Page:Revue philosophique de la France et de l’étranger, tome XXV, 1888.djvu/601

La bibliothèque libre.
Cette page n’a pas encore été corrigée


L’ESPACE VISUEL ET L’ESPACE TACTILE

(dernier article[1])

IX

L’objection la plus grave que nous ayons rencontrée jusqu’ici, et celle que nous nous sommes efforcé surtout de prévenir et de réfuter, c’est l’objection qu’on peut élever contre notre thèse en se fondant sur la théorie empiristique, d’après laquelle l’origine de l’idée d’espace chez tous les hommes serait dans les sensations musculaires des organes locomoteurs : mais il en est une autre que nous ne devons pas non plus négliger, c’est celle qu’on tirerait du fait qu’il n’y a qu’une seule et même géométrie pour les voyants et pour les aveugles.

La réponse à la difficulté dont nous parlons est dans cette vérité incontestable que la géométrie n’est pas une science de choses, mais une science de rapports.

Est-il nécessaire de démontrer que la géométrie est une science de rapports ? Mais cela résulte de sa définition même, puisque tous les mathématiciens sont d’accord pour reconnaître que son objet c’est la mesure et l’ordre des parties de l’espace, et que très certainement la mesure est un rapport de même que l’ordre.
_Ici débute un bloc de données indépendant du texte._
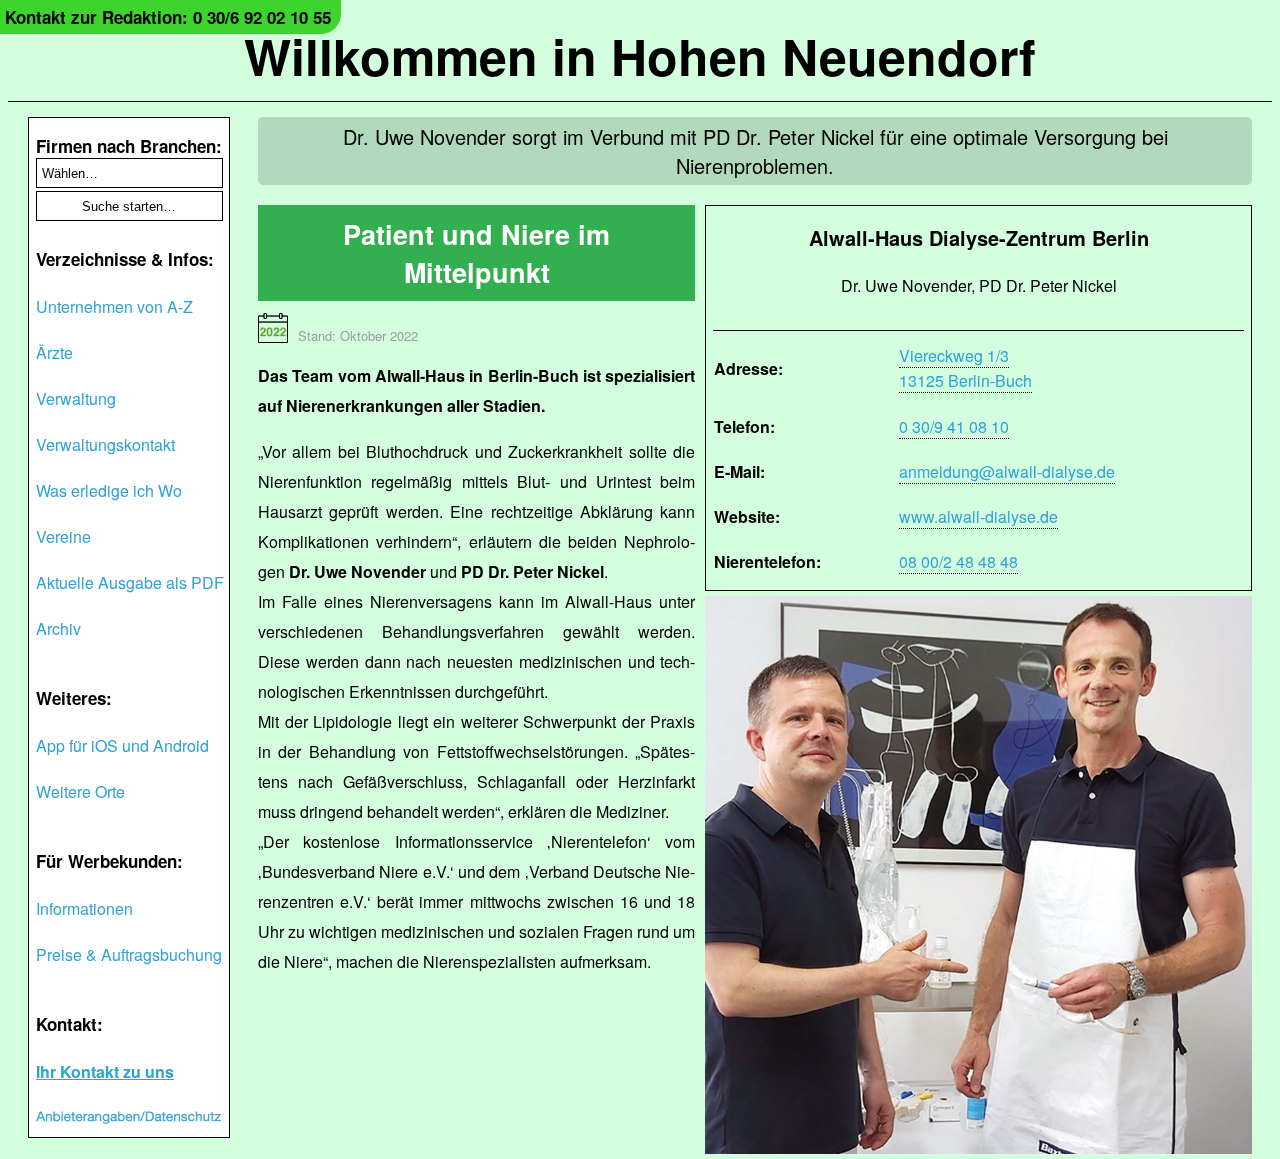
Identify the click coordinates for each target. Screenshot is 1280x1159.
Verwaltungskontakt (105, 444)
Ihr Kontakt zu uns (105, 1071)
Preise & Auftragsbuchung (129, 954)
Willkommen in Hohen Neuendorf (640, 55)
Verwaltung (76, 398)
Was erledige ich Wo (109, 490)
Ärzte (54, 352)
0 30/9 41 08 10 (954, 426)
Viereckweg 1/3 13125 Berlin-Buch (965, 368)
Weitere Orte (80, 791)
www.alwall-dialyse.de (978, 516)
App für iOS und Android (122, 745)
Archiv (58, 628)
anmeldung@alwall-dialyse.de (1007, 471)
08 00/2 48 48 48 (958, 561)
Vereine (63, 536)
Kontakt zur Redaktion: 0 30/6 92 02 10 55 (168, 17)
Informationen (84, 908)
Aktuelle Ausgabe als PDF (130, 582)
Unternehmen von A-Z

Du reste il suffirait pour s’en convaincre de prendre garde que toutes les propriétés des figures de la géométrie, leur grandeur, leur forme, leur situation, ont leur expression adéquate et parfaite dans les formules de l’algèbre, ce qui revient à dire que tout est abstrait dans ces figures, malgré l’apparence concrète qu’elles revêtent comme objets de notre sensibilité, que tout s’y ramène aux lois de la quantité pure, et par conséquent que tout y est rapport. Ce que nous disons là s’applique évidemment aux figures de la géométrie telles que se les représentent les voyants. Supposons maintenant que les figures de la géométrie telles que se les représentent les aveugles diffèrent des premières, et même en diffèrent autant qu’on le voudra : ce que nous avons dit des unes s’applique nécessairement aux autres. Les figures

  1. Voir les numéros de février et avril 1888.